Mais soudain, parmi les piaillements affreux de nos attaquants, un cri distinct s'éleva. C'était mon compagnon qui m'appelait. Il avait crié mon nom avec une telle détresse que ma fureur et mon ardeur combative redoublèrent, sous l'effet de la peur que je ressentais pour sa vie à lui. Mon bâton, dans ma main gauche, vibra sous l'effet de la puissance de la magie qui le parcourut. Une onde de choc se répandit autour de moi, sur plusieurs mètres. Chaque orque dut penser avoir été foudroyé pendant la demi-seconde de conscience dont il bénéficia avant la mort.
Le terrain devant moi se dégagea soudain. Tous mes ennemis à cinq mètres à la ronde étaient à terre. Au-delà, les autres s'enfuyaient pris de panique devant l'hécatombe soudaine de leurs semblables. Pallando était à terre, à moitié enseveli sous les corps des orques. Je pensais qu'il avait du lui aussi subir les dégâts de mon sort, en moindre mesure, bien sûr, étant donné son ascendance. Mais en le rejoignant précipitamment, foulant sans arrière-pensée les corps des orques, je compris qu'en plus, il était blessé. Son corps était percé en de multiples endroits, sous les coups des armes grossières du Mordor. Mais la vie l'habitait toujours.

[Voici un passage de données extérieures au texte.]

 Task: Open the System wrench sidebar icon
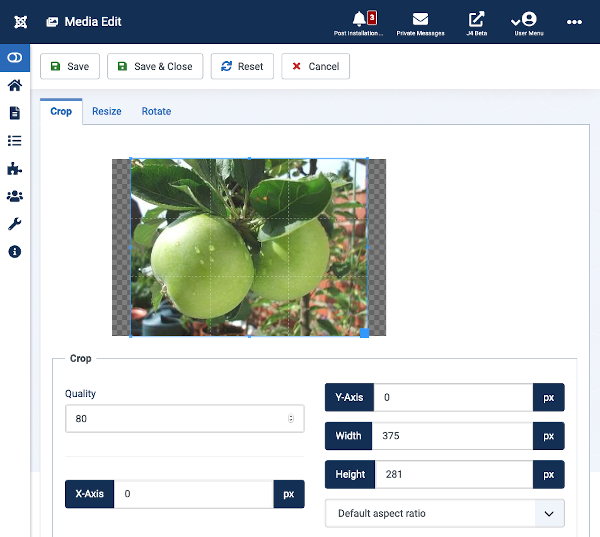pyautogui.click(x=15, y=224)
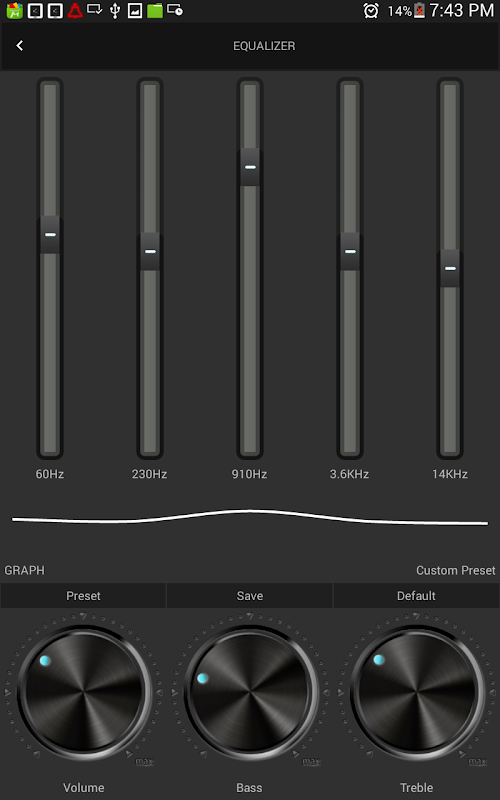Tap the back arrow in Equalizer header
500x800 pixels.
click(20, 46)
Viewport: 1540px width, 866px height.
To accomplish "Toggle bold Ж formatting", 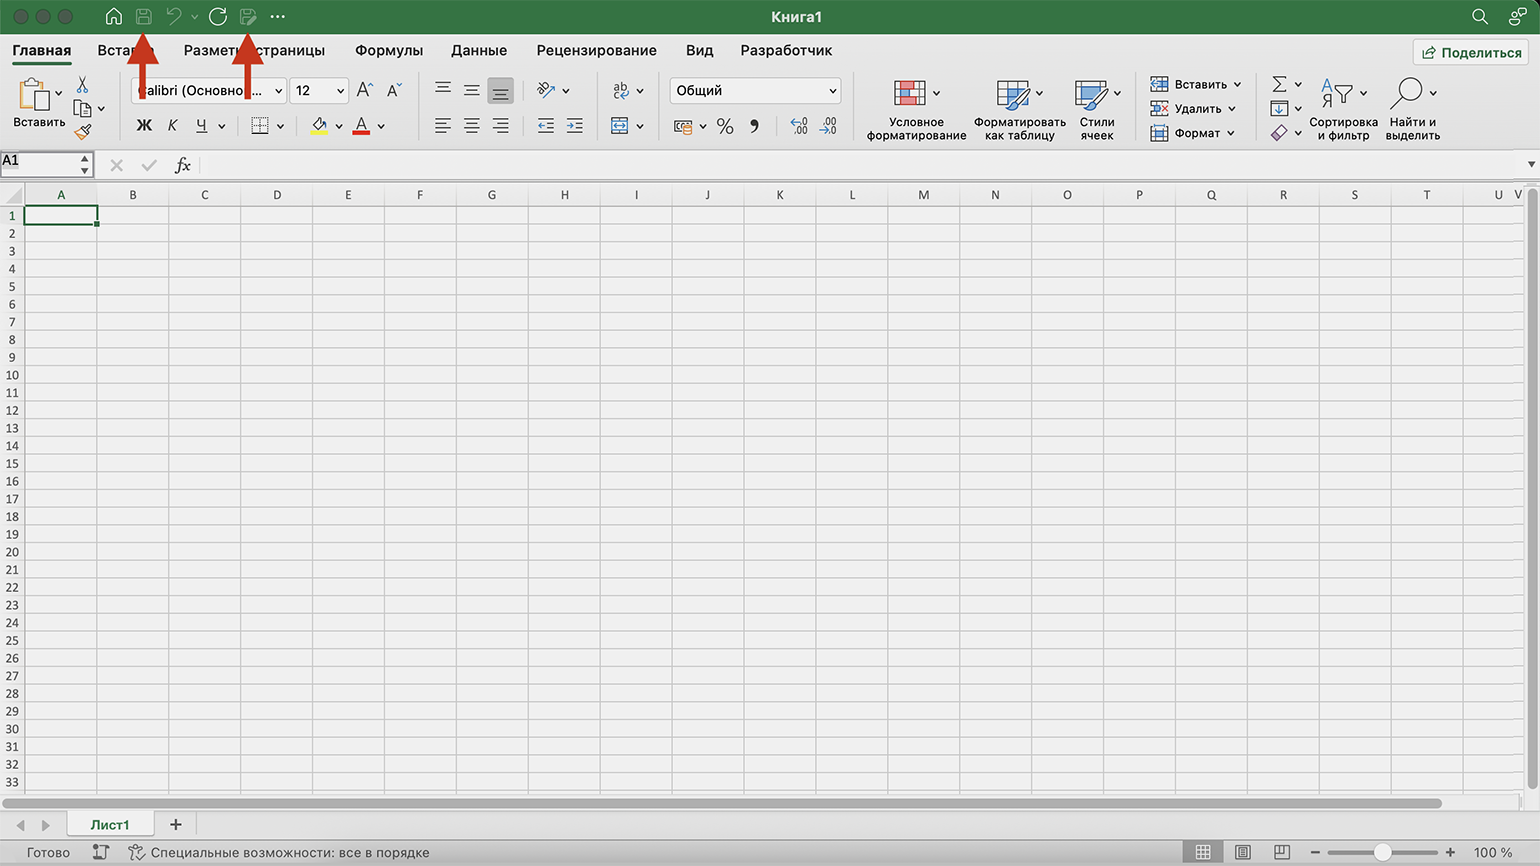I will click(144, 126).
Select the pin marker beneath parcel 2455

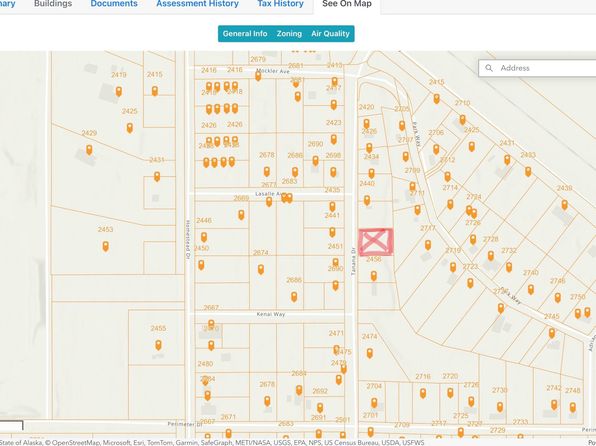point(158,345)
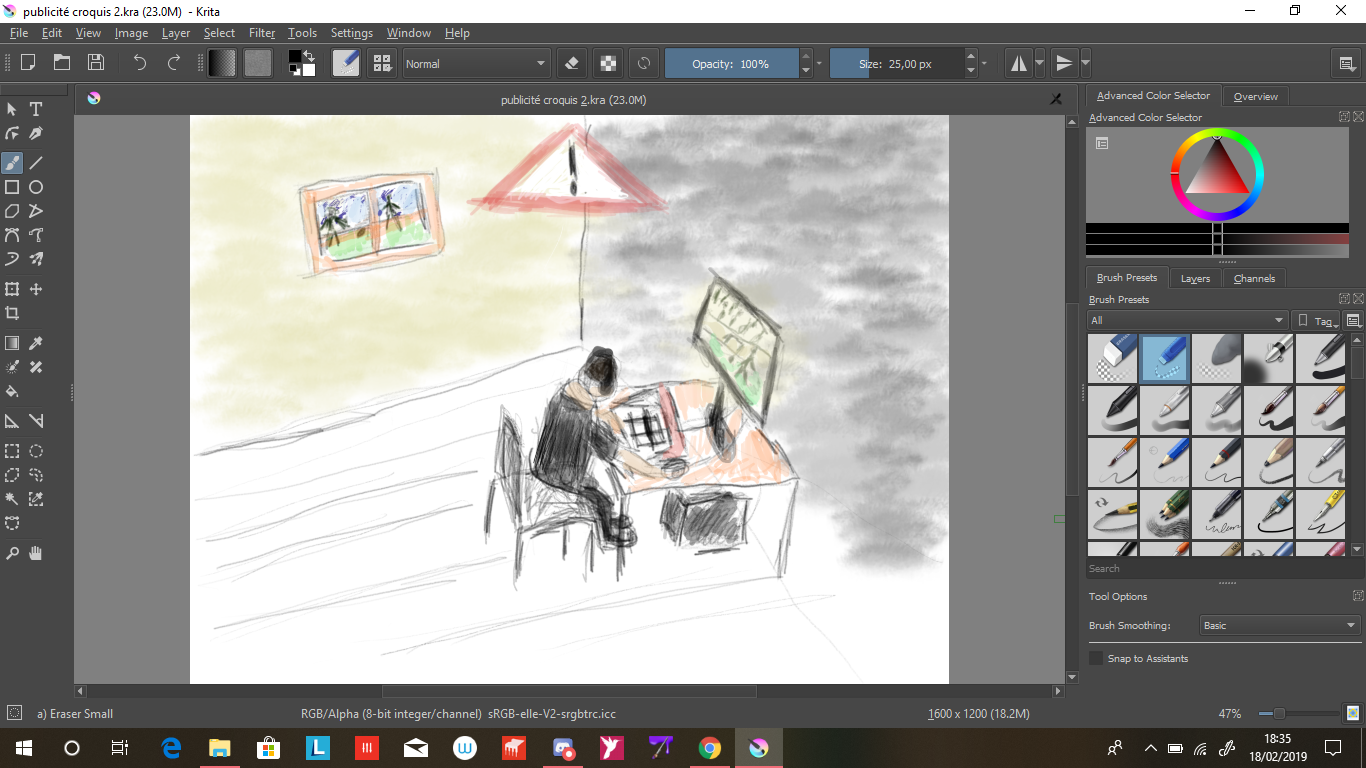Toggle preserve alpha checkerboard button
1366x768 pixels.
608,63
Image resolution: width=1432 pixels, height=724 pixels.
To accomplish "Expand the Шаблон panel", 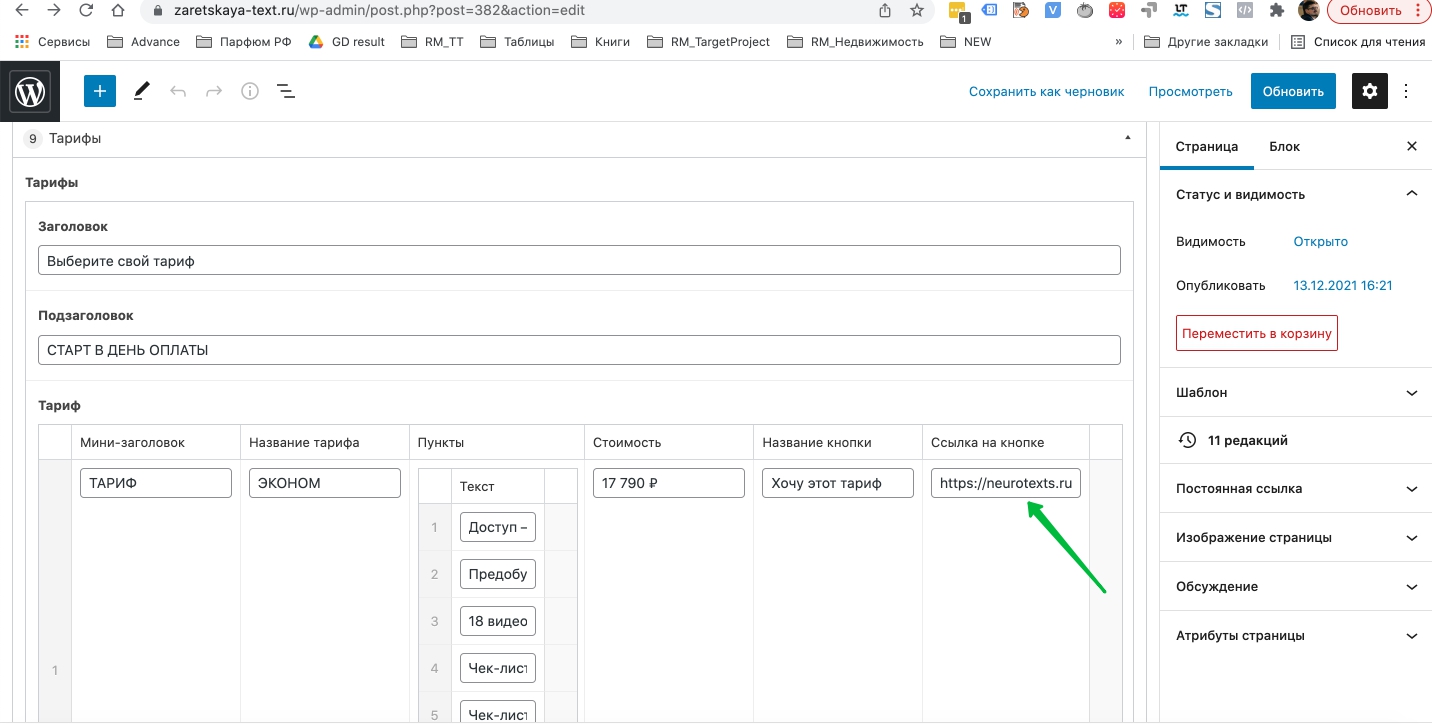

Je le relevais sur son séant, le soutenant dans le dos. Son chapeau était tombé et, à la lumière de la lune, sa robe était maculée de sang. Rouge.
« Pouvez-vous vous lever, mon frère ? »
« Cela serait en vain… »
« Nous devrions pouvoir … » commençais-je en me saisissant de mon bâton.
Il repoussa ma main.
« Cela serait vain de vous occuper de moi. Je rejoins mon maître bien-aimé Namo. »
« Vous n'êtes pas seul dans l'épreuve et la douleur. Je suis là avec vous pour vous en préserver. »
« Ils vont revenir. Fuyez, Curumo. Allez vite retrouver Alatar et protégez-vous bien pour cette nuit. »
« Vos paroles sont confuses, et ne peuvent exprimer vos véritables pensées ! »
« Mon corps est cassé, je n'ai plus que l'esprit, qui subsiste encore, et je vous le redis, Curumo, mon frère, fuyez au plus vite. »
Il ferma les yeux et inspira profondément, souffrant visiblement.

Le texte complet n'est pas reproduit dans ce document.